Five of the six former Guantánamo Bay detainees being hosted by Uruguay are refusing to sign an accord with the local United Nations body that would pay for their rent and utilities for one year, demanding that the United States subsist their lives and claiming they were promised three years of free living in the Latin American nation.
Four of the five that have refused to sign the agreement to have their expenses paid have camped out in front of the U.S. embassy in Montevideo for the past three days, according to Uruguay’s El Pais. One cited health issues for not being able to join the others, and the one who has signed the agreement told the press that he is on good terms with the others.
The Uruguayan government has not removed them from the embassy’s front, citing their “absolute freedom of movement” in the nation. Minister of Foreign Affairs Rodolfo Nin Novoa told El Pais that the government may require the men to sign the agreement in order to continue efforts to find their families and move them to Uruguay, as well. “They have to sign the agreement that extends until February 2016, which basically asks them to learn Spanish so that they can join the workforce and to take care of their health,” Nin said.
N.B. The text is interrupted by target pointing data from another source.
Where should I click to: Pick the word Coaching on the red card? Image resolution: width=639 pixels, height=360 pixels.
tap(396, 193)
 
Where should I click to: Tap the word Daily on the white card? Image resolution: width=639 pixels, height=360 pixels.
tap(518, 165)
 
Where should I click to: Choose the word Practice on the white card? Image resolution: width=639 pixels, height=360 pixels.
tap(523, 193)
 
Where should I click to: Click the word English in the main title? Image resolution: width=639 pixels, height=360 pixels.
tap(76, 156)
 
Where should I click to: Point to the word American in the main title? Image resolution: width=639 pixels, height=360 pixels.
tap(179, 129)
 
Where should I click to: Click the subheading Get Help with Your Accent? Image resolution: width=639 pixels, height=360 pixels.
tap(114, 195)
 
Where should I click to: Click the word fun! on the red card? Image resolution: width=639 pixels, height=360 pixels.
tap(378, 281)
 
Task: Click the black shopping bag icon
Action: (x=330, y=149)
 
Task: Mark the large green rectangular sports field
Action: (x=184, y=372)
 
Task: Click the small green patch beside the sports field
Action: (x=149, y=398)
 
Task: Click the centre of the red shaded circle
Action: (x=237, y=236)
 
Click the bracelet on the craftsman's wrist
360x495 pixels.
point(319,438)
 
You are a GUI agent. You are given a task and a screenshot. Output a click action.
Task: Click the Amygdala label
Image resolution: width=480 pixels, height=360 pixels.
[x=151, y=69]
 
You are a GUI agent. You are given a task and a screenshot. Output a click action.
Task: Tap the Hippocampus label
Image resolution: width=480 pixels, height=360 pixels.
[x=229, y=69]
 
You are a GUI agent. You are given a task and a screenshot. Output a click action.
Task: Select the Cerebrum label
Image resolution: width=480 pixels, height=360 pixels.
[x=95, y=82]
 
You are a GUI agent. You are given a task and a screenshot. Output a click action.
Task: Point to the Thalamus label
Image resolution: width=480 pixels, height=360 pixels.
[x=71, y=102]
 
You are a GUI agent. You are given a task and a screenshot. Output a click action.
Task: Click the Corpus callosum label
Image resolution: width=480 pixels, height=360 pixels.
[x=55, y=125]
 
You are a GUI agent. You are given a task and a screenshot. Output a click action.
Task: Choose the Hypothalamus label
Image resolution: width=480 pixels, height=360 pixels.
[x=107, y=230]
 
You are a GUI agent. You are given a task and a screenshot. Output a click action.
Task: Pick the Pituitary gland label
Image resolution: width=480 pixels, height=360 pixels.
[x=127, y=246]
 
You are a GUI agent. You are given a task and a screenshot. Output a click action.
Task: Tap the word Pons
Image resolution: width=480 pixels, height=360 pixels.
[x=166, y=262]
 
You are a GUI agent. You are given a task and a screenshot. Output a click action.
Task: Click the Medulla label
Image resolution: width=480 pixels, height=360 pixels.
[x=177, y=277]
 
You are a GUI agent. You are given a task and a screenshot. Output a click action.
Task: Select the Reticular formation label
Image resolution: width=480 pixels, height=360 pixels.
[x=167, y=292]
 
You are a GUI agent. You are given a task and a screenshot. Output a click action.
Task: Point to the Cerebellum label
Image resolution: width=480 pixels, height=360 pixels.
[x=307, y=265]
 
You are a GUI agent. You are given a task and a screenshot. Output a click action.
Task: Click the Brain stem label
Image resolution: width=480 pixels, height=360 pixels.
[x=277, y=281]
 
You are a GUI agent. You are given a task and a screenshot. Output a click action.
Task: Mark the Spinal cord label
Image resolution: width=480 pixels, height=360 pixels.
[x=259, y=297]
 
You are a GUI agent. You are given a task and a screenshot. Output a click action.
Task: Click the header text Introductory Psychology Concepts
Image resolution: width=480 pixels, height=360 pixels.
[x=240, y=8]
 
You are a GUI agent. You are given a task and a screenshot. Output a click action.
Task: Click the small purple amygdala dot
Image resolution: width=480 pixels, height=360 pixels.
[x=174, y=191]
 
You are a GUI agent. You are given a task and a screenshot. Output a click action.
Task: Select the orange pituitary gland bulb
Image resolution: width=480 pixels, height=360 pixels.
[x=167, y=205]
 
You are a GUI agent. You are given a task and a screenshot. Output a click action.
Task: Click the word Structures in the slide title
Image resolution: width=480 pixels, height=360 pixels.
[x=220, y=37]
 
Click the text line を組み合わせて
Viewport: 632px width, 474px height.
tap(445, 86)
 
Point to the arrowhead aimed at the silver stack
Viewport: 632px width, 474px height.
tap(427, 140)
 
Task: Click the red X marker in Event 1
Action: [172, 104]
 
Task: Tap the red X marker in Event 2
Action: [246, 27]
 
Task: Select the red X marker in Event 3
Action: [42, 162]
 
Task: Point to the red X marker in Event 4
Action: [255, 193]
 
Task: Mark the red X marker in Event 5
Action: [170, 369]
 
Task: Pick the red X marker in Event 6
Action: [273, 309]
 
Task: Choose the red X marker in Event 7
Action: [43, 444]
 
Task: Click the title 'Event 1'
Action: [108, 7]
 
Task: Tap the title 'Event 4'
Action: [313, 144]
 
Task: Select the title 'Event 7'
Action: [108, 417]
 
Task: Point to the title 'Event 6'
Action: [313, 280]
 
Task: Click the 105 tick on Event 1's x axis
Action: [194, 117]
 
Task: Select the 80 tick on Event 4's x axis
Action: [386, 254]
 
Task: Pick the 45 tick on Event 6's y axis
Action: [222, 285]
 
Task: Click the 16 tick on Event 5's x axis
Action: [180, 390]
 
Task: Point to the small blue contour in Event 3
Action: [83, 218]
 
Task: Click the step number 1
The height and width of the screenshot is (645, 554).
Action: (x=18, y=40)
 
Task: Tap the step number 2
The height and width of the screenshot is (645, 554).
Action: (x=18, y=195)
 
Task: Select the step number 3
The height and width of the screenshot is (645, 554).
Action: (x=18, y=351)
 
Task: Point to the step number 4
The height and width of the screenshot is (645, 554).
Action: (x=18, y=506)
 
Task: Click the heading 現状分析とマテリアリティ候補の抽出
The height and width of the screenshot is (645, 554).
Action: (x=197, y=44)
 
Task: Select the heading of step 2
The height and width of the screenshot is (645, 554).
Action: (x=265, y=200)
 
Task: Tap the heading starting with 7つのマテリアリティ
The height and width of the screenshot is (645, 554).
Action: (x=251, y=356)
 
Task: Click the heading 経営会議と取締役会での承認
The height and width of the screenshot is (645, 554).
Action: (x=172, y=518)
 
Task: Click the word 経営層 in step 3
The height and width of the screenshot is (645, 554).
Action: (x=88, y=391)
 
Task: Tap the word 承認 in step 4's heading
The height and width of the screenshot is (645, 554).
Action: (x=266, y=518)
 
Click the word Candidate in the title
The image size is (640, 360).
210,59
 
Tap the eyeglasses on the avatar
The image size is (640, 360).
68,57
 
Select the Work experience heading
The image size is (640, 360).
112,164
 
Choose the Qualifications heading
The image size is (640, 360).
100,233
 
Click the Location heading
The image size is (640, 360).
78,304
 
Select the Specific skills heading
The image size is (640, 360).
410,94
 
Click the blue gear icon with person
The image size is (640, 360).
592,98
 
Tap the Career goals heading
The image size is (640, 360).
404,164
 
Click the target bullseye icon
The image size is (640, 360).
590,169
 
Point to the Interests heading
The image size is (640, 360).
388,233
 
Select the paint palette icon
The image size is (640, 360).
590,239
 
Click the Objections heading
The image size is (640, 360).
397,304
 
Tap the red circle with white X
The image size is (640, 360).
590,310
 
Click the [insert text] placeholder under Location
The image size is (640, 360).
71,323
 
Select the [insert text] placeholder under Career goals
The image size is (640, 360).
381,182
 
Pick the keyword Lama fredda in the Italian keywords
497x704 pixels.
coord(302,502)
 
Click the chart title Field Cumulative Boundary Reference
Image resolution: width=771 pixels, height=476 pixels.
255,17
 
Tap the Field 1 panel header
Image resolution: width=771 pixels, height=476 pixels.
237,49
The four have established a WordPress blog to express their frustrations with the new system. In that message, they describe Uruguay as “a tiny nation with a big heart,” explaining that they are protesting before the U.S. embassy because “the government of that country detained us erroneously for 13 years, and now they must provide us what is necessary for us to lead a normal life like human beings.” “They cannot delegate their mistakes to others,” they add, “they must help us with residences and financial support.”
The message also claims that Uruguay’s ministry promised three years of support, not one.
Nin Novoa noted that the reason for the deal lasting only one year was that, upon their families arriving in Uruguay, they would have to reassess what kind of living space and financial support they would need. “The prisoners themselves have not defined, through the Red Cross, who they want to transfer from abroad here, how many family members they want to bring,” Nin explained. Without that information, Uruguay can do little to help them with housing. Nin added that Uruguay “wants to give them the peace of mind that, when the agreement ends, we will keep working to not leave them out on the street.”
The Red Cross has been tasked with finding the family members of the six men in the Middle East, many from Tunisia, Syria, and Palestine. Officials believe that having their families with them will help the former detainees settle into life in Uruguay. They have had significant difficulties in doing so, being unable to land jobs due to not learning Spanish and frightening neighbors with loud disputes among each other.
In addition to its program to reintegrate Guantánamo Bay prisoners to society, Uruguay has shut down its program to receive refugees from the Syrian Civil War, citing too many “cultural” differences and insufficient resources to overcome them in March.